2000’li yılların başında Atatürkçüler hayal ettikleri rafine „Türk – İslam Devleti“ oluşmuştu, sıra siyasi alana gelmişti. Bunun için de özel yetiştirilmiş kadroların başında, bu iş için yetiştirilmiş Erdoğan’nın başkanlığında AKP oluşturuldu. Yapılan ilk seçimlerde, yasalar engel olduğu için, Erdoğan milletvekili olamadı. Hemen Kasım Gülek’in partisi CHP devreye girdi, Siirt seçimlerini iptal etdildi, Anayasa’nın ilgili maddesi değiştirildi ve Erdoğan’ı Başbakan yapıldı. Böylece de Atatürkçülerin hayal ettiği Müslüman Türkiye’yi, Müslümanlar yönetiyordu.
O gün Erdoğan’nın Başbakan olması için anayasa değişikliğine ses çıkarmayan CHP’liler, bugün Erdoğan’nın başkan olması için yapılan Anayasa değişikliğine karşı çıkıyorlar. CHP Anayasa’yı değiştirdi, Erdoğan’ı Başbakan yaptı, MHP karşı çıktı. Şimdi de MHP Anayasa’yı değiştirip Erdoğan’ı Başkan yapıyor, bu sefer de CHP karşı çıkıyor. Vay be…! ne siyaset ama…!

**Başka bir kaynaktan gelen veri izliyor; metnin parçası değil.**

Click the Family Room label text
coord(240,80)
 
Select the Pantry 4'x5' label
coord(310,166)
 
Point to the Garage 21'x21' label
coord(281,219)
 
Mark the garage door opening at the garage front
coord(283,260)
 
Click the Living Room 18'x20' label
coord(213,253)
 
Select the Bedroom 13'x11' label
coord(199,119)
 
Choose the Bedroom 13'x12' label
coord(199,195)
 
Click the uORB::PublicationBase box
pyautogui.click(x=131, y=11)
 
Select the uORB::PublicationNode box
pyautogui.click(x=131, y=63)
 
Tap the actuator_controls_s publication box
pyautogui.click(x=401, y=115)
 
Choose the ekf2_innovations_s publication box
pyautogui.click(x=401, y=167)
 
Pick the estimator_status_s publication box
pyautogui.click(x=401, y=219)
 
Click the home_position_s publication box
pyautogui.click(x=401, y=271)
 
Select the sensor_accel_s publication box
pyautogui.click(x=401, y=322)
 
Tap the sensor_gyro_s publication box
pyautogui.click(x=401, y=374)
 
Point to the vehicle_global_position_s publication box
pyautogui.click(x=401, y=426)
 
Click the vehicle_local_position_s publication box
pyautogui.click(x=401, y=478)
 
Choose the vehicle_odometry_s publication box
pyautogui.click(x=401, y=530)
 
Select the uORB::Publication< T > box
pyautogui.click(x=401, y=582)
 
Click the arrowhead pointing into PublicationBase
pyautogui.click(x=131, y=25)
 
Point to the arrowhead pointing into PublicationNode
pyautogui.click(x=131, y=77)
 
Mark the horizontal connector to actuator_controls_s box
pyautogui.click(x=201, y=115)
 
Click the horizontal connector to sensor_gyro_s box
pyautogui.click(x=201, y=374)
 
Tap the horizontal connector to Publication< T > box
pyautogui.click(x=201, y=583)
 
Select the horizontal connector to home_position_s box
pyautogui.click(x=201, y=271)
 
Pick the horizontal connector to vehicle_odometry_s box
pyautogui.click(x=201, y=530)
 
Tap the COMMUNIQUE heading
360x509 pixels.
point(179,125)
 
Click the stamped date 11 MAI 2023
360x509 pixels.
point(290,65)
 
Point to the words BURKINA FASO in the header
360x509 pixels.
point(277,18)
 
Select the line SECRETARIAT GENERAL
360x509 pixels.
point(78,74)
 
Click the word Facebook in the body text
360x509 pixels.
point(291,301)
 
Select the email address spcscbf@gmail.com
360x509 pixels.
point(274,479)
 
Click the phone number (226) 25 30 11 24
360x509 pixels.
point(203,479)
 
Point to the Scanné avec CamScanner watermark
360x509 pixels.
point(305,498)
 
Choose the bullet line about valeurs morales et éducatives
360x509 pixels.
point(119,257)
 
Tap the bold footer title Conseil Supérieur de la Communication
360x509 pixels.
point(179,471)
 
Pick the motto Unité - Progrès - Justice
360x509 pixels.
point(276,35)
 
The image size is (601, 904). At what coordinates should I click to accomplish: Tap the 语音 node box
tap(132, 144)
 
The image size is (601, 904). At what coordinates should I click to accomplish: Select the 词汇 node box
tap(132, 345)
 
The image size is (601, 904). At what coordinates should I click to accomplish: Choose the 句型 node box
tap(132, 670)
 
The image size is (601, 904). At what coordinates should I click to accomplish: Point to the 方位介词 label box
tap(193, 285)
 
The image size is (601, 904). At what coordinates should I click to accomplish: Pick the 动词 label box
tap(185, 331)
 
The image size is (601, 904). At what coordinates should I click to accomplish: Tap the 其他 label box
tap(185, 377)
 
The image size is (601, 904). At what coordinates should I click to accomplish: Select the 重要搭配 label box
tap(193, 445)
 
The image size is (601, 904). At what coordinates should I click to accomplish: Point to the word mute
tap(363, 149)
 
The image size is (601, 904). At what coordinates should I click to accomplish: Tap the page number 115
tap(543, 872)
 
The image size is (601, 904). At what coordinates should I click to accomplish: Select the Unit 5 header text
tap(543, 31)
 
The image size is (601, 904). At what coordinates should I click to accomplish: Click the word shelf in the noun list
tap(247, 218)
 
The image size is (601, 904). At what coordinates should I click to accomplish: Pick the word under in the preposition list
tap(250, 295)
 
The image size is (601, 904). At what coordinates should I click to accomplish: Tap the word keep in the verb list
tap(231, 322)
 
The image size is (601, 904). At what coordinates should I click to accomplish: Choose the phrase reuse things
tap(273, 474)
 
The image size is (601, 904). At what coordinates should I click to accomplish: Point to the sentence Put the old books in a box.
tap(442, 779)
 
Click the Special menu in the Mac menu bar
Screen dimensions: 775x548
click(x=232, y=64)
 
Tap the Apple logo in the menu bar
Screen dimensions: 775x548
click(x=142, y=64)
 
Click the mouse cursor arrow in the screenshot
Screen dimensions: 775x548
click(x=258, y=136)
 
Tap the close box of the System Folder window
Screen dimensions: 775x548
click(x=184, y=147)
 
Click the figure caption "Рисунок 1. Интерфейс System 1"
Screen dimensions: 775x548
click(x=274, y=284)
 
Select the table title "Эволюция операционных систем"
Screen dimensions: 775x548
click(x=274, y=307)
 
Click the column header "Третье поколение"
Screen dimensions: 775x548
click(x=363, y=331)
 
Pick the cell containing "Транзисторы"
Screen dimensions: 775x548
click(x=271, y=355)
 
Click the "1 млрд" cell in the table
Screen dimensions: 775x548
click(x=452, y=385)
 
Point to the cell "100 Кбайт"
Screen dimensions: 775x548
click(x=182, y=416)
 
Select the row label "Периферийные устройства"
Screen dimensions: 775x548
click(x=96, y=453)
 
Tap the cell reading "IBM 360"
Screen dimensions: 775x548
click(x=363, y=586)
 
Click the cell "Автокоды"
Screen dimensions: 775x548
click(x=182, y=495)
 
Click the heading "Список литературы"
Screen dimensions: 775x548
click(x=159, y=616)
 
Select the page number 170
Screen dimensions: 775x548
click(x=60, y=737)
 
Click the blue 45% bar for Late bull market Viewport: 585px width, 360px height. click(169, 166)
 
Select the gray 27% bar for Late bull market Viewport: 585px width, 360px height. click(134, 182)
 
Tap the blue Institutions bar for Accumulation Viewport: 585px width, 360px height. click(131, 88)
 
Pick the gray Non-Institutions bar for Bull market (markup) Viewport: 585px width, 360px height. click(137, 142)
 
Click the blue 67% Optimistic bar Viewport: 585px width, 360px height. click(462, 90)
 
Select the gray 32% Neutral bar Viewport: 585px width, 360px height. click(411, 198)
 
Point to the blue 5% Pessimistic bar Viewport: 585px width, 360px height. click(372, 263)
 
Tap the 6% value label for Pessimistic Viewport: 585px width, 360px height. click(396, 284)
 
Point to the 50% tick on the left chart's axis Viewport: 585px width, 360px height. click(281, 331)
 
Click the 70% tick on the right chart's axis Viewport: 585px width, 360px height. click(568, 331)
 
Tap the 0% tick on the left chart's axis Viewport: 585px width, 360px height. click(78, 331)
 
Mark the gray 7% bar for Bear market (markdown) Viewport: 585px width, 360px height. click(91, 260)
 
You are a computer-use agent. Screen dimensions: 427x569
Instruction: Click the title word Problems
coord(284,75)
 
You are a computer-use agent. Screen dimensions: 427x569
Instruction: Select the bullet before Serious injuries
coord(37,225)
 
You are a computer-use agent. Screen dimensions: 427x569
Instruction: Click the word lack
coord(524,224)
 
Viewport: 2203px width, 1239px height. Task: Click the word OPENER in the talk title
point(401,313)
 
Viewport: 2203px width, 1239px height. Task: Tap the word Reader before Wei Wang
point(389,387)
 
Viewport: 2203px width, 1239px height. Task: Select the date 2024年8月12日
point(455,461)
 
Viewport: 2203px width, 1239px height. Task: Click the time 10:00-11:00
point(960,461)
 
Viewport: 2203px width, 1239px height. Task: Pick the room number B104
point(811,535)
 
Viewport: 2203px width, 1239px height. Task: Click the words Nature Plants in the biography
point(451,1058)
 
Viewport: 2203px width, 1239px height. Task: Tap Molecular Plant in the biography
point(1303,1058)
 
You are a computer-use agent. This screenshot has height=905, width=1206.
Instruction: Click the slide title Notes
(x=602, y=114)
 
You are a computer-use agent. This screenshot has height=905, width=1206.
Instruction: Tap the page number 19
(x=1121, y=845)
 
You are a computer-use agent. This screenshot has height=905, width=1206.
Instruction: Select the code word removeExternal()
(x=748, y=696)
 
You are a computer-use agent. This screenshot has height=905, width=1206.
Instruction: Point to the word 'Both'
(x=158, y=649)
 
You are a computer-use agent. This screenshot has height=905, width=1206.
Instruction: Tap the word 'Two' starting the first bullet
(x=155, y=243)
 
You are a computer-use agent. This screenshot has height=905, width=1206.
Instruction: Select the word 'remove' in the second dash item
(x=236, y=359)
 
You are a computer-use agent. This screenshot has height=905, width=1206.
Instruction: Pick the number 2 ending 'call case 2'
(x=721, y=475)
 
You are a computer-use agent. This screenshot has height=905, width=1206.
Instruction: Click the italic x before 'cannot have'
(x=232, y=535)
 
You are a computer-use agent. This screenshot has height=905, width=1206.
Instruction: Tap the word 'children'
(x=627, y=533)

Günümüzdeki FETÖ devletini oluşturmak için 1923 yılından beri ülkeyi yönetenlerin tamamı olayın sorumlusudur. Hiç kimsenin başkalarını suçlamaya hakkı yoktur. Hele CHP’nin hiç yoktur. Çünkü FETÖ, CHP’nin icadıdır. Meclisteki kavgalar sadece seyircileri yanıltmak için çakma kavgalardır.
Günlük haberlerin yarısı FETÖ ile ilgili son 10 yılda askeri ve polis okullarına giren her 10 bin öğrenciden 9 binin FETÖ’cü olduğunu MİT belirlemiş ve bunların % 80’ni „Bylock“ kullanıcısı olduğu söyleniyor. Son 10 yılda TSK’ya girenlerin % 97’si FETÖ’cü. 2000 Yılında 2,1 milyon olan memur sayısı, 2016 yılında 3,1 milyona ulaşmış. Bunların önemli bir kesiminin FETÖ’cü olduğu da kesin. Üniversite giriş sınav soruları çalınmış. Memur sınav soruları çalınmış. Şu anda hapiste olan 4300 FETÖ’cü hakim ve savcının aldığı kararlarla, mağdur ettiği insanlar var. Özellikle devlet bankalarının FETÖ’cü iş adamları için, kredi kasalarını sonuna kadar açık tutarken, mağdur ettikleri ise diğer iş adamları. Devlet ihaleleri FETÖ’cü firmalara peşkeş çekilirken, mağdur edilenler ise diğer firmalar. Kısacası devlet yıllardan beri FETÖ’cülük yaparken, vatandaşın önemli bir kesimini de mağdur etmiş. Şimdi bu mağdurlar ne olacak ?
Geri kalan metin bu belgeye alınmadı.